Las fuerzas armadas han realizado grandes sacrificios para pacificar a Colombia y son la institución más respetada del país. Si les preguntaran, los colombianos nunca estarían de acuerdo con esta traición. Por lo tanto el presidente ha roto su promesa de realizar un referendo nacional sobre el acuerdo.
Ya perdí la cuenta de cuántas veces Santos me dijo personalmente que los colombianos tendrían la oportunidad de votar sobre lo que se acordara en La Habana. El mandatario repitió esa promesa en entrevistas y numerosos discursos a la nación. Aun así, durante un programa radial en agosto declaró de forma categórica: “Nunca me he montado en un referendo”. Ahora llama la consulta popular un “suicidio”.

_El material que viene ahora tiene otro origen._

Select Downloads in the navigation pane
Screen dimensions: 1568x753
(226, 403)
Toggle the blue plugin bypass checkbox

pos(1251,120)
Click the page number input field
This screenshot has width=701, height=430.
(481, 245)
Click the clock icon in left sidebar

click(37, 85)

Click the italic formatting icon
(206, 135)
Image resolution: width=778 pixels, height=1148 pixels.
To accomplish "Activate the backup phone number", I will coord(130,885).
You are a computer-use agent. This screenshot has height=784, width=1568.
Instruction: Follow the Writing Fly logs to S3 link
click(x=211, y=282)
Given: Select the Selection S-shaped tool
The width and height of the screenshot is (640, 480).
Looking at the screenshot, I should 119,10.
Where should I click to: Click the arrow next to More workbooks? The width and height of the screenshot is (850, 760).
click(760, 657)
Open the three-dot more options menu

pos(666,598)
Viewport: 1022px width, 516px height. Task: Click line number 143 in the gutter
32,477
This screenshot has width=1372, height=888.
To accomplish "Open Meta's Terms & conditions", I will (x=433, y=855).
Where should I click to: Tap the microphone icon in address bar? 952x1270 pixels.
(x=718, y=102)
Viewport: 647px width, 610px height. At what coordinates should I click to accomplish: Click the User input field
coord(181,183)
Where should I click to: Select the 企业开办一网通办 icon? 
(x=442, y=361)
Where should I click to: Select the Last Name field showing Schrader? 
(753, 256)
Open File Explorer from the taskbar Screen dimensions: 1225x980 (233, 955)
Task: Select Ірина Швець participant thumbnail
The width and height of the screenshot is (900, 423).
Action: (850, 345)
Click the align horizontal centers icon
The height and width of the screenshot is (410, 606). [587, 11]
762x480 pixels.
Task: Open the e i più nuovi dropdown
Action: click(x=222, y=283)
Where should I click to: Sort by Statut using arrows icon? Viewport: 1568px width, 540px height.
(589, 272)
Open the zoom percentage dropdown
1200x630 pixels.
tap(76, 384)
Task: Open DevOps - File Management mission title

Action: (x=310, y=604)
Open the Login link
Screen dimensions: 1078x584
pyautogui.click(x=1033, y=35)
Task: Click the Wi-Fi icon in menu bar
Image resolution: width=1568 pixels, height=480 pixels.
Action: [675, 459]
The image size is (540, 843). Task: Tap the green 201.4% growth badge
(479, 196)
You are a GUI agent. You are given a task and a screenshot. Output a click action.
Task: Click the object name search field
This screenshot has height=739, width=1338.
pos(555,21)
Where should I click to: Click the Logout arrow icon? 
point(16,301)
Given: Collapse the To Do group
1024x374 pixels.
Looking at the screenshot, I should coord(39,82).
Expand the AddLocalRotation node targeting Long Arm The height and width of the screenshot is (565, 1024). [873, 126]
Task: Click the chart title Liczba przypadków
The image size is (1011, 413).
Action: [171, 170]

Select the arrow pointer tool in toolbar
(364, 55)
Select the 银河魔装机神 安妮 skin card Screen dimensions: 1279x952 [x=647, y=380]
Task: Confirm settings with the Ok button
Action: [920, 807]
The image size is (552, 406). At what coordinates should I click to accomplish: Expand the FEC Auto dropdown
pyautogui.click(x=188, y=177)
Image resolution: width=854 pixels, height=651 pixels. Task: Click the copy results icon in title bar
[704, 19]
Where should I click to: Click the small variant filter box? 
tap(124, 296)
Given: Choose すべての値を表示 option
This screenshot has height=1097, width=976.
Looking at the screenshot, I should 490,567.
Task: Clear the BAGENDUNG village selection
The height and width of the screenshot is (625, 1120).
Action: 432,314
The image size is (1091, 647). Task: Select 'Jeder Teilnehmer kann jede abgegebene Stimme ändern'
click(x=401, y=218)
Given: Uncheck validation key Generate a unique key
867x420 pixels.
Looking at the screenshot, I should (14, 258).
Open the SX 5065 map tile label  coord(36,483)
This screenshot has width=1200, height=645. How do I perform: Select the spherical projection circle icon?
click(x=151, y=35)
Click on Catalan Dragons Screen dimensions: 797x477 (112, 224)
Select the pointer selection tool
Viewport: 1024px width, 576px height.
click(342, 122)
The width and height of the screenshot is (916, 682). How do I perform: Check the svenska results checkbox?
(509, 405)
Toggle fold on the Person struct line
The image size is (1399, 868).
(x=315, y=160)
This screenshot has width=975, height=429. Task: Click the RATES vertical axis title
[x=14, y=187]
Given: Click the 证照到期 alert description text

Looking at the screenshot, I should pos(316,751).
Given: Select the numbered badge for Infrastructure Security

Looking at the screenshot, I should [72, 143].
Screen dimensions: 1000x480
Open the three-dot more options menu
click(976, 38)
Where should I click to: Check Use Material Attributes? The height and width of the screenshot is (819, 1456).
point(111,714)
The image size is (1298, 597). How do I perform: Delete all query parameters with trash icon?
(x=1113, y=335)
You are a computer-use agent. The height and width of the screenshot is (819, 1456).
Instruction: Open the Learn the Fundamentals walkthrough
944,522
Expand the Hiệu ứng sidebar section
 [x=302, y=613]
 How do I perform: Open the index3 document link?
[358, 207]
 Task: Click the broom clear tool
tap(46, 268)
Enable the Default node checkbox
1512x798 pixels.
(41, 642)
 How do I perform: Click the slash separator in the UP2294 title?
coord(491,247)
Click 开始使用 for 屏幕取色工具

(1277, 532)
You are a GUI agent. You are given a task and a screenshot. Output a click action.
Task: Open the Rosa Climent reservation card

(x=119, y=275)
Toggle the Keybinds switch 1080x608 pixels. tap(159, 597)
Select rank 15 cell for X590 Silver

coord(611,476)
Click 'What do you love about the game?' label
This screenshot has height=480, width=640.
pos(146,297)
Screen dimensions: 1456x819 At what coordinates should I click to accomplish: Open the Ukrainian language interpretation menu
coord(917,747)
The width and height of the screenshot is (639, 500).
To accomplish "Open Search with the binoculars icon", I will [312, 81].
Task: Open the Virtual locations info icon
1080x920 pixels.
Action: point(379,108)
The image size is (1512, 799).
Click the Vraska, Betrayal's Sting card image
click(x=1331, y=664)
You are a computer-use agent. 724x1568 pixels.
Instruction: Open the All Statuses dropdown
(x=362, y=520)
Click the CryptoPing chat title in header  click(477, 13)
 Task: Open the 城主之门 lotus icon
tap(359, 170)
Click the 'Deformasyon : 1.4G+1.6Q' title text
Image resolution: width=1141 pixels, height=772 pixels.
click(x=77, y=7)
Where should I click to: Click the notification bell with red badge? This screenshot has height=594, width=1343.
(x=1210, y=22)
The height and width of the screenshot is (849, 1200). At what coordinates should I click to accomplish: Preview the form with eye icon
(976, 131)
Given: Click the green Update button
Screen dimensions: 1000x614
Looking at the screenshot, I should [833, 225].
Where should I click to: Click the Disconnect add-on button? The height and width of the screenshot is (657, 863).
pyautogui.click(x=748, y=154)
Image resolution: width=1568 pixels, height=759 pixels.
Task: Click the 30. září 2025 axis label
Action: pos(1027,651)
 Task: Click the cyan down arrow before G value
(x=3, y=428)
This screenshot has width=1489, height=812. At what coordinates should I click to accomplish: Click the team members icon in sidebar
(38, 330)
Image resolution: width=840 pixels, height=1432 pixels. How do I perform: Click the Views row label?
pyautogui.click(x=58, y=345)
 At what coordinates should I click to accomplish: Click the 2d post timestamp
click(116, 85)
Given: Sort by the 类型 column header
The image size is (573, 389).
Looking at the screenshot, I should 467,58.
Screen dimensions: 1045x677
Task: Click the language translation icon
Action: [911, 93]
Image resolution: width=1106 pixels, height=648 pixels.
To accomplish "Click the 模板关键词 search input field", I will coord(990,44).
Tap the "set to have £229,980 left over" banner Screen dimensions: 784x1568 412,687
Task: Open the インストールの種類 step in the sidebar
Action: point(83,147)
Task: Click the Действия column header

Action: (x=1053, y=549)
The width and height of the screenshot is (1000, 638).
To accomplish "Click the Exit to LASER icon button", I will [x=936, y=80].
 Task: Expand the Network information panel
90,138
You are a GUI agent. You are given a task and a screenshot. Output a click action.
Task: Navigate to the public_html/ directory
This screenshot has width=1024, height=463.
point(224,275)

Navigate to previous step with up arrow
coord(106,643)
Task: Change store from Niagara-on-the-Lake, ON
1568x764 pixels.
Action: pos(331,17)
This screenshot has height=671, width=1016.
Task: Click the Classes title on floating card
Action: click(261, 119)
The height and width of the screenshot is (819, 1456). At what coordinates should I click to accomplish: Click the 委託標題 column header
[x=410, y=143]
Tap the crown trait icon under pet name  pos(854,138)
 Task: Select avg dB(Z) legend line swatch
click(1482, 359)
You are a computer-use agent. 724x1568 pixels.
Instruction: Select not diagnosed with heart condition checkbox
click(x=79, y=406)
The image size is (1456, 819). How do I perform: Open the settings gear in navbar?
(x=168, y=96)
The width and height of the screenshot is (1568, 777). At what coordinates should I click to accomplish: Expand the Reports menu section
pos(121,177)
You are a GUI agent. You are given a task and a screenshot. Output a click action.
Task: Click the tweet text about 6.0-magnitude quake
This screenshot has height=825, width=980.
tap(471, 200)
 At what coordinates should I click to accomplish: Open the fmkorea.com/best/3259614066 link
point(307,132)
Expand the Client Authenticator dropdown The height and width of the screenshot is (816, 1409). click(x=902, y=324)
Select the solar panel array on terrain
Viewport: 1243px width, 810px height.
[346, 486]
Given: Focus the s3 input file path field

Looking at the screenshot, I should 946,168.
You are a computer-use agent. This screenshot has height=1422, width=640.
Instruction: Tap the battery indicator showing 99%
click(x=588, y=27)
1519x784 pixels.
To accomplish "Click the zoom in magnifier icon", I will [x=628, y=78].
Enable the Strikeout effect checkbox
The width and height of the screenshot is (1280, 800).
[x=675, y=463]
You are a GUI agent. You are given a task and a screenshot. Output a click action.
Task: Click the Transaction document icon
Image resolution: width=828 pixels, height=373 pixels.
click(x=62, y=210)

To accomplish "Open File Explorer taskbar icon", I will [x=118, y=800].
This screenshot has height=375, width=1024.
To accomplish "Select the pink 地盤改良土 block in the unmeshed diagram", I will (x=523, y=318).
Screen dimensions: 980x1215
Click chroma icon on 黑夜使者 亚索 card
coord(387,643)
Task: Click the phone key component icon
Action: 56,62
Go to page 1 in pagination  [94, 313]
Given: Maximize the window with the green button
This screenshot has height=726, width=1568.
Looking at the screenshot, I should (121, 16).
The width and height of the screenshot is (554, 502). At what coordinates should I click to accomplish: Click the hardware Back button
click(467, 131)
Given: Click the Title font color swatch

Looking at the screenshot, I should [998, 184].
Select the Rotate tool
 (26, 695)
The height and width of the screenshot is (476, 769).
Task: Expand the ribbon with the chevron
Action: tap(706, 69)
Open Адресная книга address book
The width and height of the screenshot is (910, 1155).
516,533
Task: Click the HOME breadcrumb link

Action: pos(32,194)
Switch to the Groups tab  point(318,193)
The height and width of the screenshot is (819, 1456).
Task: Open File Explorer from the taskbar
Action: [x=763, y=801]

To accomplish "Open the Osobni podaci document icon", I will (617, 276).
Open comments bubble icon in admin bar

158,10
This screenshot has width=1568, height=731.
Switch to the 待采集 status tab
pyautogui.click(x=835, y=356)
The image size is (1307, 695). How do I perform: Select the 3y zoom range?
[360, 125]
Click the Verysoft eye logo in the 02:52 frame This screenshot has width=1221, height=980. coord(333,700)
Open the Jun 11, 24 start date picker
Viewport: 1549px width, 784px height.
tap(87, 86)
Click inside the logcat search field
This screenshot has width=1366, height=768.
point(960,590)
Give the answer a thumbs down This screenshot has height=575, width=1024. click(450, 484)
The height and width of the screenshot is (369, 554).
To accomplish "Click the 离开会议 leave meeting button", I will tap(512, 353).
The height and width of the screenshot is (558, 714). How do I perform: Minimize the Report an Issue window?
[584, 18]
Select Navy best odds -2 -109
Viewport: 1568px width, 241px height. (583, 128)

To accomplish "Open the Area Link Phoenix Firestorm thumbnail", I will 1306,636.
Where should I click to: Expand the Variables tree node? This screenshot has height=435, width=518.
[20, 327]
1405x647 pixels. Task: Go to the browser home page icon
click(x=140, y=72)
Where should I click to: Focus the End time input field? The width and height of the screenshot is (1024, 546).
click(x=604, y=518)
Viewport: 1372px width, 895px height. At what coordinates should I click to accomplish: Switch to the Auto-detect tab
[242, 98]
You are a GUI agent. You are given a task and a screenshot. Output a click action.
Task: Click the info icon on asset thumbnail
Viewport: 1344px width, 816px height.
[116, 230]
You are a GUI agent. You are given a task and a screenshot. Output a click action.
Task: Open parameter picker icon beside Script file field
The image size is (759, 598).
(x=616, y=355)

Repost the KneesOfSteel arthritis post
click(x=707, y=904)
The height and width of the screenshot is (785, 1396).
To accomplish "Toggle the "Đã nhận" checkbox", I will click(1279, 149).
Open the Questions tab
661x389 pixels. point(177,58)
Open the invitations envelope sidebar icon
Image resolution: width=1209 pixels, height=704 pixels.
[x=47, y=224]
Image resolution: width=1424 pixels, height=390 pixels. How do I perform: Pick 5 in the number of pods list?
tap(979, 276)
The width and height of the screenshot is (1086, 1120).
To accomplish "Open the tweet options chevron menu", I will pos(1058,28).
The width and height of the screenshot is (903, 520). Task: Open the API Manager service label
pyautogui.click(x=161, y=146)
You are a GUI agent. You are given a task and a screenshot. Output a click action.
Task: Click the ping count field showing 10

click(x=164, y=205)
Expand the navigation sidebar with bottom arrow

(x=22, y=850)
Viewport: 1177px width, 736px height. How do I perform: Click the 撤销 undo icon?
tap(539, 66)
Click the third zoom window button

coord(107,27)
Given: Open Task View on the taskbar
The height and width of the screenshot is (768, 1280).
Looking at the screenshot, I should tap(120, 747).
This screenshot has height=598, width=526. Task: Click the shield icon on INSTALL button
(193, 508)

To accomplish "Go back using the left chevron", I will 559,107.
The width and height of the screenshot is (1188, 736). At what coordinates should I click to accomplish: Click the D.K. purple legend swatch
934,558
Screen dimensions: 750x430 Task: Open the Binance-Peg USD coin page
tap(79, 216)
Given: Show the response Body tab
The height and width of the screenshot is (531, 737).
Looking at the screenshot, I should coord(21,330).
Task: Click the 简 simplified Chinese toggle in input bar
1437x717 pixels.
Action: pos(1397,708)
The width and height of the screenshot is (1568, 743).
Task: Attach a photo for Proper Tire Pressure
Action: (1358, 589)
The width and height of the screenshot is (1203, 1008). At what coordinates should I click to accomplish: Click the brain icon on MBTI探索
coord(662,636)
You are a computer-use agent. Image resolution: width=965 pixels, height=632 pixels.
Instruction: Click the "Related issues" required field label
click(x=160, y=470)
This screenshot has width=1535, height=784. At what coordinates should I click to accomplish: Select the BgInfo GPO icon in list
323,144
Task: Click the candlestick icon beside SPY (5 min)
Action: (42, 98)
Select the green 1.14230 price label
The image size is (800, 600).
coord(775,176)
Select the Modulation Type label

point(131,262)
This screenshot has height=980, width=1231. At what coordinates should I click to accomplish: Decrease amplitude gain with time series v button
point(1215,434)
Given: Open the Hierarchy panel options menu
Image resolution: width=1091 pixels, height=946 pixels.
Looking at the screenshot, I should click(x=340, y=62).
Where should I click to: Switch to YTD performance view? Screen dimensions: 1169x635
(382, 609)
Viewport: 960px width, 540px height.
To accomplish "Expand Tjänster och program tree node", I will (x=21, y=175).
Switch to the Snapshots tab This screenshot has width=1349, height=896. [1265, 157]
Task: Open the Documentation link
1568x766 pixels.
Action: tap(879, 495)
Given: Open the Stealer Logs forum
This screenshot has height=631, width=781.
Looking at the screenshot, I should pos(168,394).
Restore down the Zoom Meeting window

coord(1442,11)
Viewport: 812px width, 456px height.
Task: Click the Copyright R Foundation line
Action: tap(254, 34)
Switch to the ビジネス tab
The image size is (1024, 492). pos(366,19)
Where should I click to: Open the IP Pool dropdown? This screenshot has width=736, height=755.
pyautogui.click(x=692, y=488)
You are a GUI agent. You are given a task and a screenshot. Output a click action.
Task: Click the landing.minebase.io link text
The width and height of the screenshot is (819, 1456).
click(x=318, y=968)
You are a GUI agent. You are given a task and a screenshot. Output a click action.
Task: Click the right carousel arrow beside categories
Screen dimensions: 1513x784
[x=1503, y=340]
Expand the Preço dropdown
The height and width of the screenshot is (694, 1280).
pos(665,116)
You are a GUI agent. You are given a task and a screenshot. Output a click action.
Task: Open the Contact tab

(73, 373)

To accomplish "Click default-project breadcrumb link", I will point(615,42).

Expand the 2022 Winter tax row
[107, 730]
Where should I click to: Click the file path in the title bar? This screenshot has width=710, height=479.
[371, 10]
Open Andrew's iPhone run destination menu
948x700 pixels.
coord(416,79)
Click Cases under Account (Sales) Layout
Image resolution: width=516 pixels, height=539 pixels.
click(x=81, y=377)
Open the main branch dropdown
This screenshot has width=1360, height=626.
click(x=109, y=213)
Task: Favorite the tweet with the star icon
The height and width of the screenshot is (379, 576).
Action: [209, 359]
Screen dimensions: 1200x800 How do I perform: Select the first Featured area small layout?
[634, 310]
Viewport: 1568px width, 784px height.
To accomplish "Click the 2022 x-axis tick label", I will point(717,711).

A Santos no le preocupa el escarnio que evoca entre los colombianos con sus negaciones patológicas de lo que ha dicho cuando aquello ya no es conveniente. Está demasiado ocupado trabajando en su próximo engaño: para eludir la Constitución, propone comisiones especiales en el Congreso para que aprueben el acuerdo. Y le está pidiendo al Congreso el poder para gobernar por decreto —al estilo de Hugo Chávez— por un periodo de 180 días de modo que pueda dictar la implementación del acuerdo.
Colombia es una democracia frágil. Santos, con la ayuda de Raúl Castro, el papa Francisco, el gobierno estadounidense de Barack Obama, está en el proceso de matarla.